To train up new AFOs, or retrain the discarded Borough AFOs, will cost millions of pounds. It costs several thousand for each AFO. All this cost, when the Borough AFOs could easily have been maintained as a standby, as they had been for decades until September 2012.
There's another point I want to make in this post:
According to the newspapers, the use of stop-and-search has dropped by 40%, although they don't make clear with reference to what time period.

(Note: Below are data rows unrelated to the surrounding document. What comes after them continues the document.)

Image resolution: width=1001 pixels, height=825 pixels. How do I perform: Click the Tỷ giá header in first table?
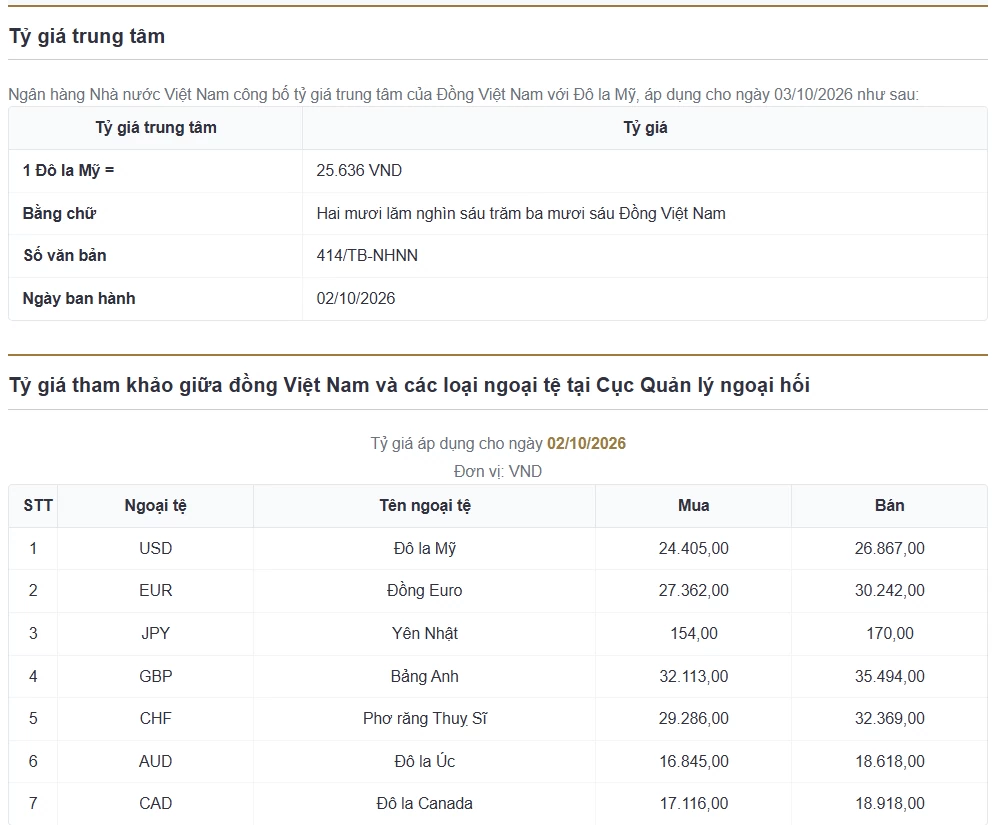[645, 128]
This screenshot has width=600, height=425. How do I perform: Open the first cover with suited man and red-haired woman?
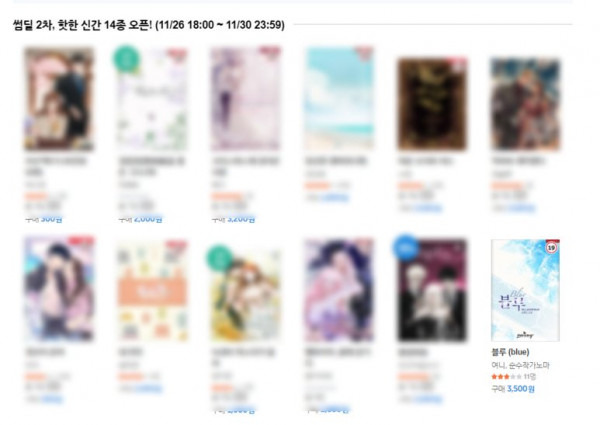[59, 98]
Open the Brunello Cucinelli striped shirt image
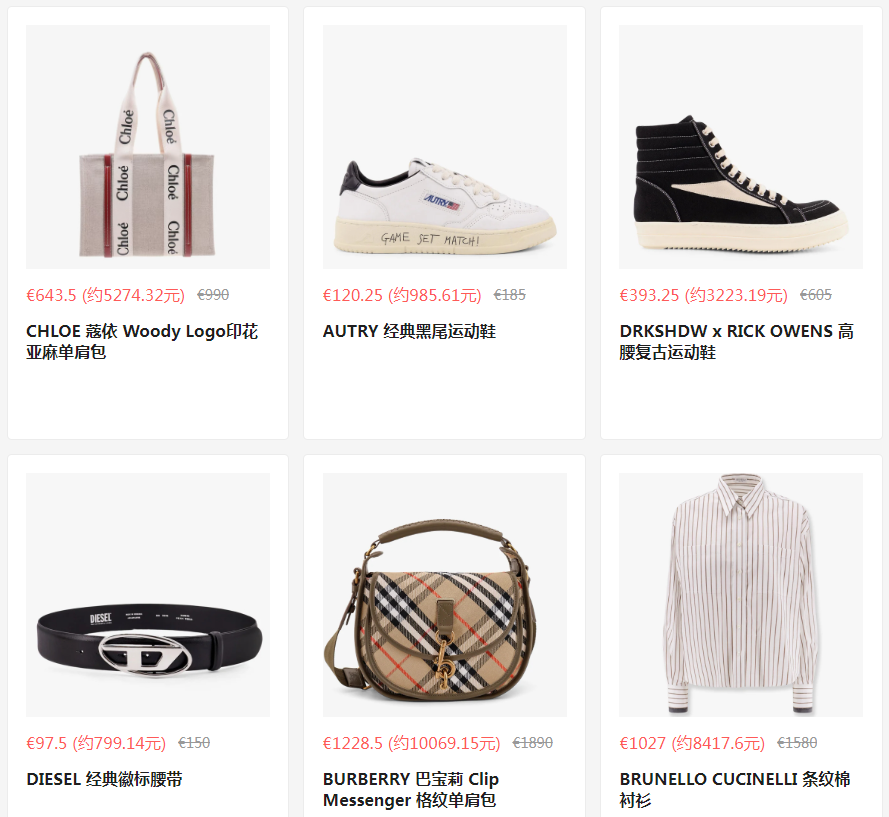The height and width of the screenshot is (817, 889). click(741, 595)
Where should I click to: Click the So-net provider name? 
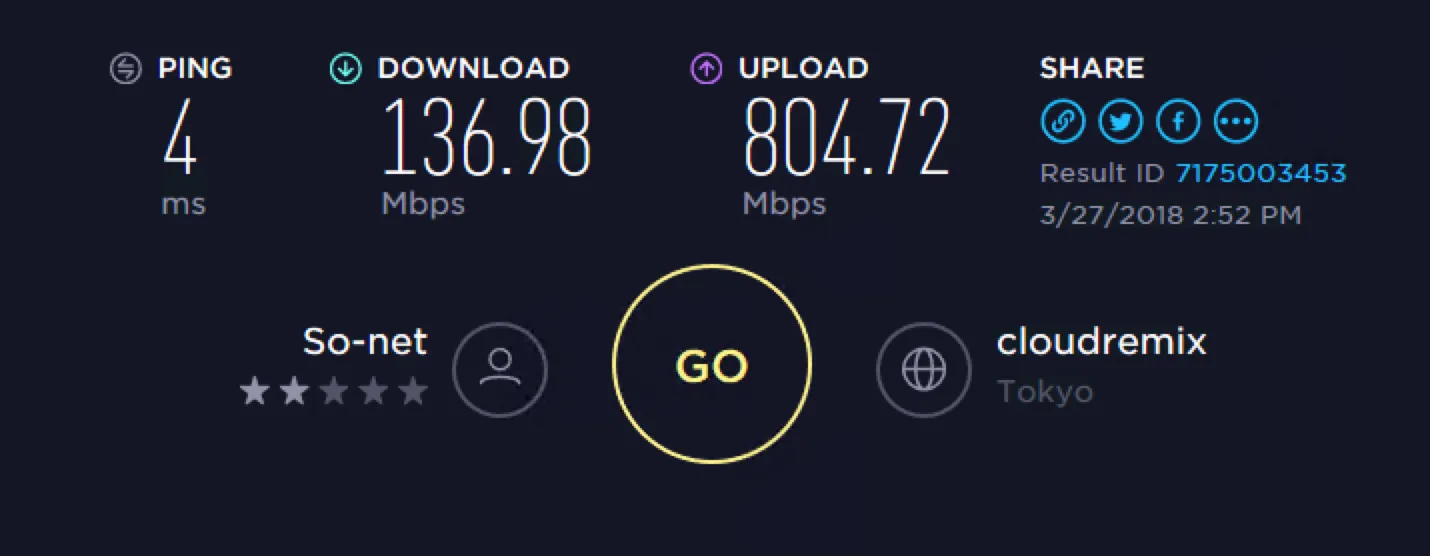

It's also stated that the proportion of arrests has increased, from 12% to 14%. To my mind this is a negligible increase, and yet Theresa May considers this significant enough to justify saying that stop-and-search is therefore "more targeted, fairer on communities, and leads to a greater proportion of arrests."
Let me make a simple point of arithmetic.
A year or two ago, for every 100 people searched, 12 were arrested. (12%)
If we're now searching only 60 people, and 14% of those are arrested, this means the following:
For every 100 people who would have been searched a year or two ago, only 8.4 are now arrested.
100 x 60% x 14% = 8.4
And:
12 - 8.4 = 3.6
Out of 100, we used to arrest 12, but now only 8.4.
For every 100 stop-and-searches, there are 3.6 people who should have been arrested, but weren't because stop-and-search 'has become more targeted...blah blah...'
Let me repeat this: nowadays, with pressure on officers to not stop-and-search, 3.6 suspects are out there with knives, guns, drugs and stolen property, NOT arrested, who should have been.
They would have been searched and arrested prior to Theresa May's anti-stop-search crusade, when officers were allowed to use their search powers.
Now, in a time of worse gang and knife-enabled crime than ever, more violent criminals are slipping through the stop-search net.
Far from being 'more targeted...' blah blah, the Home Secretary's public-pleasing stance on stop-and-search means that we're less effective.
Thanks, Theresa! Good work.
It's simple arithmetic, clearly beyond cabinet ministers. Or, the likes of Theresa May would prefer that people don't look too closely at the figures.